One of the most frequently asked questions that I got during my training days of “New to Management” was around how do, as the manager, know if my team is successful or not? Great question for managers to ask. I used to think that I had a good team that was delivering their on the objectives in a timely and cost efficient manner was a very good indicator of how well things were going. Sounds good, but there is so much more. No one every really likes to answer a question with a question, but I wanted to use the complete class to brainstorm what a successful team could look like. Off goes the question… “what is your view of a success team?” Here is what followed..
- A team that works together to accomplish whatever is set in front of them.
- A team that works whatever hours are necessary to accomplish their goals.
- Hitting their numbers, pushing product and doing a quality job.
- The team gets along.
- Someone in the team sees a problem and the team handles it.
- Each member of the team is pulling their own weight.
- Team is not afraid of failure, as they can accomplish anything they set their mind to it.
- I as the manager, do not have to be “too” involved. The team understands that they are empowered.
- Work gets done, on-time and within budget.

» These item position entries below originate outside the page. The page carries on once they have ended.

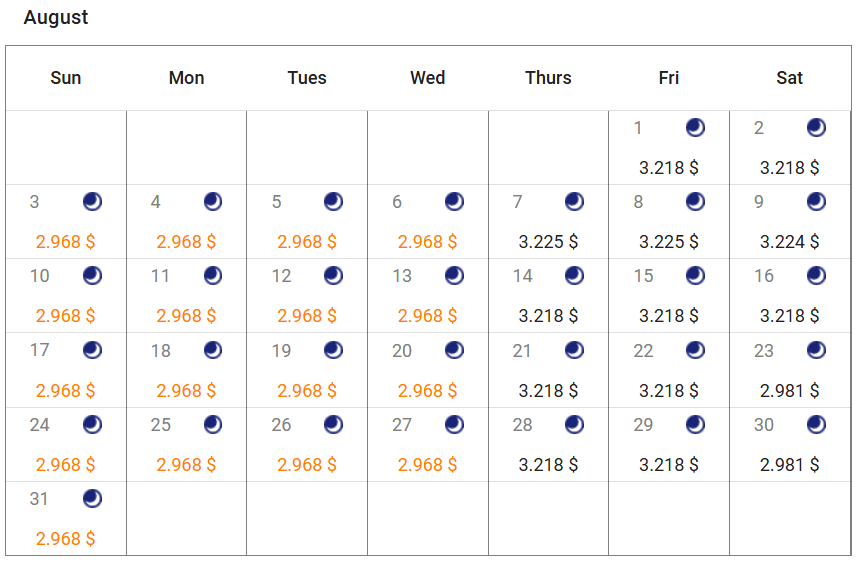Click date number 15 in the calendar
Image resolution: width=862 pixels, height=571 pixels.
point(643,276)
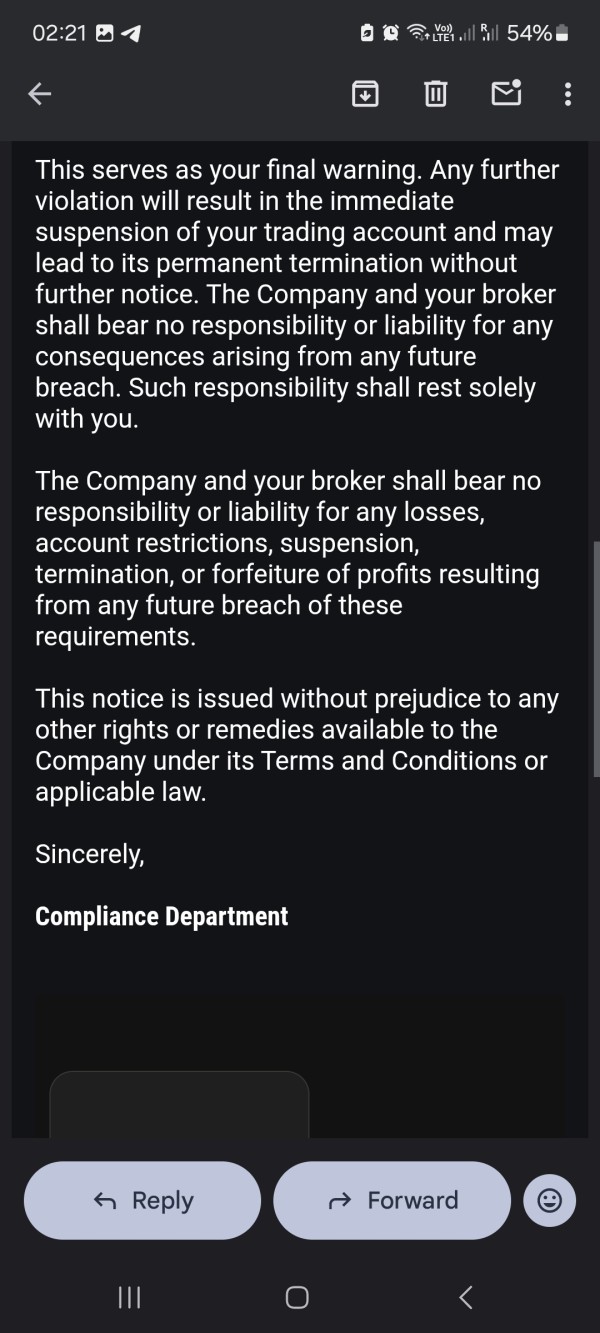This screenshot has height=1333, width=600.
Task: Tap the Reply button
Action: click(142, 1200)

- The team helps each other out.
These all sound pretty good, right? I can remember in my early days as a manager thinking if my team was to accomplish these or a subset of them, I felt pretty good. I used to hear from my management that my team was the best one of all of the teams in the department. That was not enough, as upper management to me, is not there daily or in the trenches when work is getting done. As I gained more experience with managing teams, I started to really look underneath the surface and see how the team was really working together. Asking myself, how does the team accomplish the work that is set out in front of them? What is the overall commitment level of each and every team member? Do they really work together? What motivates the team members to do new and interesting stuff (innovation)? I started to develop my own scorecard for success of the teams that I led.
- Getting the work done in a timely and cost effective manner – this still is the overall measure of success. That never changes as this is the most visible to the complete department. Getting your work done. If you don’t you won’t be around much.
- Gauging the overall free flow of ideas and information – having great discussions about how to improve, how to do stuff better, or what is really happening. Having a team that shares the good, bad and ugly when it comes to team self reflection. Doing this in a constructive and not threatening manner. Working the problem rather than focusing on the individual. The discussions were pretty lively and listening to them build on each other’s thoughts, made me see that a complete diverse team is better than a set of individual’s. Where I worked we used to do a yearly plan for the upcoming year. I used to include my complete team in this exercise. Set up some basic assumptions (budget and rev 0 goals) and what the team work together to set the plan together. The overall ownership of that plan was strong among the team. I usually had to point out that we must not try to do too much, we realize that year over year stuff happens, we must be flexible.
- Balanced workload – for all team members. It is an easy thing to say, but in practice very difficult to manage. Here is where the manager really has to know what is going on with each individual on the team. Is there too much work being loaded up on all, too much on a few or not enough on some. The team members want to do a good job, they really want to receive praise and better raises and doing more work than the others seems the easiest way to demonstrate worth. Not good for the team.
- True development plans in place for everyone. “True” development plans require much work from the individual team member and the manager. The team member needs to be honest in what they want to do, how they do it and what do they want to be when they grow up. What is their passion? The manager than becomes the coach and helps to develop a plan that works for the individual and the team. Sometimes the individual’s passion is not within the team overall direction. The manager has to make sure to balance and do the best in every situation. I have had to help get new positions for my team members to insure that the best of the employee, team, department and company were winning.
Some of these items can be measured by metrics, but most of them are more on how you know the team is doing. Spending time with the team in different ways. Being an observer during meetings – rather than talking 100%. Facilitator during planning meetings – rather than telling what will get done. Walking around the office, listening to the team working together – rather than sitting in your office. Asking questions and listening to the answers – rather than assuming you know what is happening. It is easy to take control as the manager.. You may even think that is why you are the manager. Observe, listen and act when necessary – that is truly what your team wants.